At this point, though, the concern among some advocates is whether the Biden administration is doing too little, too late. Rent prices are rising nationwide, with asking rents jumping by 40% in Portland and 38% in Austin in the past year, according to Redfin. Evictions are up in some cities, and some people are reportedly already becoming homeless due to an increase in their housing costs. And significant investments in affordable housing of about $170 billion were tied to the House-passed Build Back Better Act. While Biden’s plan has several solutions to address the housing shortage long-term, the fact remains that people are suffering now.

“As rents rise, homelessness increases, public housing deteriorates, and millions of families struggle to keep roofs over their heads, robust federal investments and actions are badly needed and long overdue,” Diane Yentel, president and CEO of the National Low Income Housing Coalition, said in a statement. “I commend President Biden for taking significant and decisive action, but the administration cannot solve the crisis on its own. Congress must also act with similar urgency and quickly enact Build Back Better’s transformative and badly needed housing investments. Only through a combination of administrative action and robust federal funding can the country truly resolve its affordable housing crisis.”

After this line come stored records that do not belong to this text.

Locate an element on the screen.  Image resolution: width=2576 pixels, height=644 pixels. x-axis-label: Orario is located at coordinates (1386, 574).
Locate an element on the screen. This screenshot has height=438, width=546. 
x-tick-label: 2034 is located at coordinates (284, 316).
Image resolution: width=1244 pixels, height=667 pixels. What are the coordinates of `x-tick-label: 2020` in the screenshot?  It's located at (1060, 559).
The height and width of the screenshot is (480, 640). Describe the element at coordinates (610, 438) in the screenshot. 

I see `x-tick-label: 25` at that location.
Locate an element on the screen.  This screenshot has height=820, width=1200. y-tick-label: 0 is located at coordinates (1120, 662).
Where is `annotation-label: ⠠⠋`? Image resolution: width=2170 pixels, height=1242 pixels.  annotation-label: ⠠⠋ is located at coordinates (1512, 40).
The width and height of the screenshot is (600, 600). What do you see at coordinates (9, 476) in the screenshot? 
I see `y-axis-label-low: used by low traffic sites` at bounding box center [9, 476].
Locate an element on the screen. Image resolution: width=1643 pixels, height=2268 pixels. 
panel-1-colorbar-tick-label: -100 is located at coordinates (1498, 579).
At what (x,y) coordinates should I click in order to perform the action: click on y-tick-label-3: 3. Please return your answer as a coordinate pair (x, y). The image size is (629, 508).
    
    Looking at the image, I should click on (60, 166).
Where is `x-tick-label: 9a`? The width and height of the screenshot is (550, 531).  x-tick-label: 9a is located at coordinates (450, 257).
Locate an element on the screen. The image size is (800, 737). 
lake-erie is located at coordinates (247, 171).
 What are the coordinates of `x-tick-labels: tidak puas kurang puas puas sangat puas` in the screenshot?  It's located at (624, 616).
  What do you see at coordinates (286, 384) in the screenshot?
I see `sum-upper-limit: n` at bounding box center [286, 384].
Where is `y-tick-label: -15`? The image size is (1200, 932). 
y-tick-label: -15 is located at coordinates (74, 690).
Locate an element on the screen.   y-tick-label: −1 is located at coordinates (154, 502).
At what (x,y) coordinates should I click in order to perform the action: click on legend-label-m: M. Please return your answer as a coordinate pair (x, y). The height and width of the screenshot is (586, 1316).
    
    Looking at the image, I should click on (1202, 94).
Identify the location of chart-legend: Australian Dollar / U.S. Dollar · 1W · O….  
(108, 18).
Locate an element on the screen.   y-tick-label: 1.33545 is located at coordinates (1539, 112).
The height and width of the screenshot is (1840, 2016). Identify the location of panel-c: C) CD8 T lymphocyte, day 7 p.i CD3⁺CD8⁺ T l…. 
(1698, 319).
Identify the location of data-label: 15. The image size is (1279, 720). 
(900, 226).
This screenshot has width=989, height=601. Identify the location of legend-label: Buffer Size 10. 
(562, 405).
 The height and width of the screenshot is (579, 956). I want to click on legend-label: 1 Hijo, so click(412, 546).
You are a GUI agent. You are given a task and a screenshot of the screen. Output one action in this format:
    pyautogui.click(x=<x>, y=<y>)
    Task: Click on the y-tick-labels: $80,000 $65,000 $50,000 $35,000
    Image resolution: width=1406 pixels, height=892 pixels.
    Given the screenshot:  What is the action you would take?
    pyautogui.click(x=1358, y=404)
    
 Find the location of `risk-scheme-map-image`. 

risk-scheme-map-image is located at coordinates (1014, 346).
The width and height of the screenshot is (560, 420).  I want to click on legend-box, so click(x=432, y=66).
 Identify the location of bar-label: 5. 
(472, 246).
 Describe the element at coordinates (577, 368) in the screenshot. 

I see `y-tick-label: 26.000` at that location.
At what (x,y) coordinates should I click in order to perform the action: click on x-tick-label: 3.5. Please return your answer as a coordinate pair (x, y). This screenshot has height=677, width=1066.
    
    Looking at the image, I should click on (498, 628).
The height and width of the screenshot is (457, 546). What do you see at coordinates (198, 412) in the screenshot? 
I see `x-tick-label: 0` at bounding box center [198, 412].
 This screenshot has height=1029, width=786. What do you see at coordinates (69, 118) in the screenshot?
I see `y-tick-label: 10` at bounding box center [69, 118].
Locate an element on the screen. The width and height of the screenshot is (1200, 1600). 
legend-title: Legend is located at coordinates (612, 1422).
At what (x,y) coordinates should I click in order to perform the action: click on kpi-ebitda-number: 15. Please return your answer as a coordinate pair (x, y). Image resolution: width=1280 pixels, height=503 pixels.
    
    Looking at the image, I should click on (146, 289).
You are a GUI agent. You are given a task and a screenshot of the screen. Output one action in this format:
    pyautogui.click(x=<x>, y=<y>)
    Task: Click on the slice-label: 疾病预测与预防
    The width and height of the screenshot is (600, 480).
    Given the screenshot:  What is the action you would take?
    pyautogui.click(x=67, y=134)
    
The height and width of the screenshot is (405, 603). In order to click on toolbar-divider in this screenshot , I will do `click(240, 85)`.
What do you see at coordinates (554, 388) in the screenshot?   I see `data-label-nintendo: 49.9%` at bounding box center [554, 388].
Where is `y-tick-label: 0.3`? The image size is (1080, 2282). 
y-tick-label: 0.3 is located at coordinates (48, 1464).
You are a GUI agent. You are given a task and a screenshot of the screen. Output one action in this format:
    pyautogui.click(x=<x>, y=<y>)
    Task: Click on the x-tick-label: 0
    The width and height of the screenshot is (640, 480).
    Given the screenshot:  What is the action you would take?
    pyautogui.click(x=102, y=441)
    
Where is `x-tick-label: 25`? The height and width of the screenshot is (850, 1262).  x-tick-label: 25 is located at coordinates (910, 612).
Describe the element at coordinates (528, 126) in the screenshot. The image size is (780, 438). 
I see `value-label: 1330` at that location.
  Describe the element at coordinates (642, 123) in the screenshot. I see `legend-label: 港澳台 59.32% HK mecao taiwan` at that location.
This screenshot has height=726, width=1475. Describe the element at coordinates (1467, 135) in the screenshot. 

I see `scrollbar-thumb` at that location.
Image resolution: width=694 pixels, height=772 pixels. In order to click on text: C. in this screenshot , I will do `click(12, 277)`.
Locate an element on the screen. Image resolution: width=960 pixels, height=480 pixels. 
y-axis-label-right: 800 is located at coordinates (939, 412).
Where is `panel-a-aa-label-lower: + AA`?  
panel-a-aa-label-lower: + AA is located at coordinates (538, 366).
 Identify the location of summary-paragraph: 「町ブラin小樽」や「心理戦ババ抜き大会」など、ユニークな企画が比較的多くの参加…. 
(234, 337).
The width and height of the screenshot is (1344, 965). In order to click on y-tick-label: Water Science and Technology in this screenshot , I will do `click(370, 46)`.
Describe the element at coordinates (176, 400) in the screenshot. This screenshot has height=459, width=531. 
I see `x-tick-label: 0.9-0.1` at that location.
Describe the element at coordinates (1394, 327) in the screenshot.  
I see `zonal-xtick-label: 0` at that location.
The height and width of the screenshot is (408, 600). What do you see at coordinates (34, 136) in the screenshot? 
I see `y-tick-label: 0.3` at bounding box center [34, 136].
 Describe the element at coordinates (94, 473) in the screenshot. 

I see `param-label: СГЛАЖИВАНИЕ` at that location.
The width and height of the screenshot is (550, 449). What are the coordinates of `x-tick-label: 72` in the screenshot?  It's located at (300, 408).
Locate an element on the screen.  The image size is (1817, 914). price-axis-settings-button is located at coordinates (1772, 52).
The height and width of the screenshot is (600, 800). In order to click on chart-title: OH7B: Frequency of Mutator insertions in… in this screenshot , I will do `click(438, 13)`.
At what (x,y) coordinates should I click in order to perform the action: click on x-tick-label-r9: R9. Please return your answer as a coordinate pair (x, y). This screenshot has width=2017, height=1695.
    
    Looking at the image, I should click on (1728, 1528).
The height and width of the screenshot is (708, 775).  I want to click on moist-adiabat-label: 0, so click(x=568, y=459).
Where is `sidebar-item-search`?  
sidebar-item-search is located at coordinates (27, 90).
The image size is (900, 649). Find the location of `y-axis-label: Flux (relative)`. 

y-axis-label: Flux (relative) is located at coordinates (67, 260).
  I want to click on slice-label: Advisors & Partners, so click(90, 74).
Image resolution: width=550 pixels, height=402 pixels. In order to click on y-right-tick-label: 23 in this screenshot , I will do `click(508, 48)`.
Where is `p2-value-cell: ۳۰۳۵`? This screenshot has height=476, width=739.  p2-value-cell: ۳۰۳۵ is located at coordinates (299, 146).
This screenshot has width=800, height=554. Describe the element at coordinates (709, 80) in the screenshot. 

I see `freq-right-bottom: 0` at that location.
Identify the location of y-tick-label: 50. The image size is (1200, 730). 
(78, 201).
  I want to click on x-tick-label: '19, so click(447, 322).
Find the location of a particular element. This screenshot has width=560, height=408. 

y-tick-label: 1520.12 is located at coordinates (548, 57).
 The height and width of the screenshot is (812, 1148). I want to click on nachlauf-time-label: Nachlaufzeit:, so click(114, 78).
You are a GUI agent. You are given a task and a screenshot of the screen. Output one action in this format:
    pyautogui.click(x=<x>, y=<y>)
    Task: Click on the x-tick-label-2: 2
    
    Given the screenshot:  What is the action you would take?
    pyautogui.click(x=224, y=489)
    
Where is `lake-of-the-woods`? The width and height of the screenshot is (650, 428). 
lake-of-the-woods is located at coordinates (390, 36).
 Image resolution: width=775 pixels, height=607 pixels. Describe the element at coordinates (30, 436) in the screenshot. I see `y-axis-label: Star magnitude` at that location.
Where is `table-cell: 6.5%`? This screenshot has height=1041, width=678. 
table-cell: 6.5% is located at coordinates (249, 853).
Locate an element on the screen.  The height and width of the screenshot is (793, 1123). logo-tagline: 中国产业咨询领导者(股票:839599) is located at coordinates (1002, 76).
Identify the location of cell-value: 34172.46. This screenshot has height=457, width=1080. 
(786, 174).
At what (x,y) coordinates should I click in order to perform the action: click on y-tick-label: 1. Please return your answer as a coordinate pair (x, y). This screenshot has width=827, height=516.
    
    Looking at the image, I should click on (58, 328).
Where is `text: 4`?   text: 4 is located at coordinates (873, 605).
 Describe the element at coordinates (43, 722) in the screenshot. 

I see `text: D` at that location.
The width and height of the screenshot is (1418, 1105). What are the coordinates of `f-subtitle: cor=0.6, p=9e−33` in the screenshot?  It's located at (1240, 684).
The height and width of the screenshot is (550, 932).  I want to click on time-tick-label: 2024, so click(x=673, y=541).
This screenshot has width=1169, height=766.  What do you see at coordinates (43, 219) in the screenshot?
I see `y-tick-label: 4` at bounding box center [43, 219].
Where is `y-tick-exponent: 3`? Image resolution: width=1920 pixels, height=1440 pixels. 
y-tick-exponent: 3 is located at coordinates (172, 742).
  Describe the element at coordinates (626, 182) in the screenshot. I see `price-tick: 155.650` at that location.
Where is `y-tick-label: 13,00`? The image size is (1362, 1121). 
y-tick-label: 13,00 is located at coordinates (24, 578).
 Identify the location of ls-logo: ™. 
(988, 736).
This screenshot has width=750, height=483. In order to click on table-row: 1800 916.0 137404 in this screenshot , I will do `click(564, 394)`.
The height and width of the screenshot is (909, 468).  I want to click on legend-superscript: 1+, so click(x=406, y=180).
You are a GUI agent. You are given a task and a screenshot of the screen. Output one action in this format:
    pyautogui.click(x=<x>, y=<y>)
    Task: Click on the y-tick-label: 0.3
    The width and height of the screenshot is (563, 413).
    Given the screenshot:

Tara Raghuveer, the Homes Guarantee campaign director at People’s Action, a progressive advocacy group made up of grassroots organizations across the country, also said Biden’s proposals “barely scratch the surface” of what is needed.

One problem, Raghuveer said, is that the plans depend too much on Congress to succeed.

“The second reason today’s plans seem insufficient, to me, is that they’re overly reliant on the private market to solve problems that the private market has created,” Raghuveer added. “Our housing crisis actually will not be solved by private profiteers. It will only be solved by the federal government and state and local government making decisions and making policy that actually moves housing out of the realm of profit and into a guaranteed public good.”